Up to and including the line with "Given: Choose the Google Calendar app tile", repeat every line of the listing exactly, beginning at the first.

-.-.-

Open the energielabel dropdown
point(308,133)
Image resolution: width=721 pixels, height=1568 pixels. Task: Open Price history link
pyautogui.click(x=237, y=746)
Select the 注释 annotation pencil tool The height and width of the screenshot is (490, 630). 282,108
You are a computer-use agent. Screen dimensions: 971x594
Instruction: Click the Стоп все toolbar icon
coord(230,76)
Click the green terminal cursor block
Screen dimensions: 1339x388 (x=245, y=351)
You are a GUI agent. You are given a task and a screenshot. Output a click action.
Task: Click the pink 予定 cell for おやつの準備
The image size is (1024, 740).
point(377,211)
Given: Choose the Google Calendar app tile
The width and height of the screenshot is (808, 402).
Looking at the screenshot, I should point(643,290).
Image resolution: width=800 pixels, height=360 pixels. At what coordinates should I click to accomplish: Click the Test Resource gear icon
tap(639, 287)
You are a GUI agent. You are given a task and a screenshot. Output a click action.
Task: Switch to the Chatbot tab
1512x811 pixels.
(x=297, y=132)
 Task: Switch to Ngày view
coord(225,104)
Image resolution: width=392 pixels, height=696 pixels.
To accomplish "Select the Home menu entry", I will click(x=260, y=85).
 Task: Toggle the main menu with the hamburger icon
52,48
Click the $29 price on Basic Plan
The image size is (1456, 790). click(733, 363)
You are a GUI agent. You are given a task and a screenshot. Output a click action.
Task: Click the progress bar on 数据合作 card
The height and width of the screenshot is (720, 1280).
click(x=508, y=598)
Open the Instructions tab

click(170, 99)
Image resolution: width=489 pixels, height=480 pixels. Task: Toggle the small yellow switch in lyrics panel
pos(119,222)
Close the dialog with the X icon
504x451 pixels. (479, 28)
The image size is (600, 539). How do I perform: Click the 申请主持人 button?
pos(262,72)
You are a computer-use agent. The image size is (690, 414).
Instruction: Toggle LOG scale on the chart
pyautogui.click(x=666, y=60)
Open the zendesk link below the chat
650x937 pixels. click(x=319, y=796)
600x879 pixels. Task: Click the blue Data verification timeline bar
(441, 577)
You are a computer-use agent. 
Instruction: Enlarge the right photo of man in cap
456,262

-.-.-

**Exercise response:**
Open the energielabel dropdown
point(308,133)
Image resolution: width=721 pixels, height=1568 pixels. Task: Open Price history link
pyautogui.click(x=237, y=746)
Select the 注释 annotation pencil tool The height and width of the screenshot is (490, 630). 282,108
You are a computer-use agent. Screen dimensions: 971x594
Instruction: Click the Стоп все toolbar icon
coord(230,76)
Click the green terminal cursor block
Screen dimensions: 1339x388 (x=245, y=351)
You are a GUI agent. You are given a task and a screenshot. Output a click action.
Task: Click the pink 予定 cell for おやつの準備
The image size is (1024, 740).
point(377,211)
Given: Choose the Google Calendar app tile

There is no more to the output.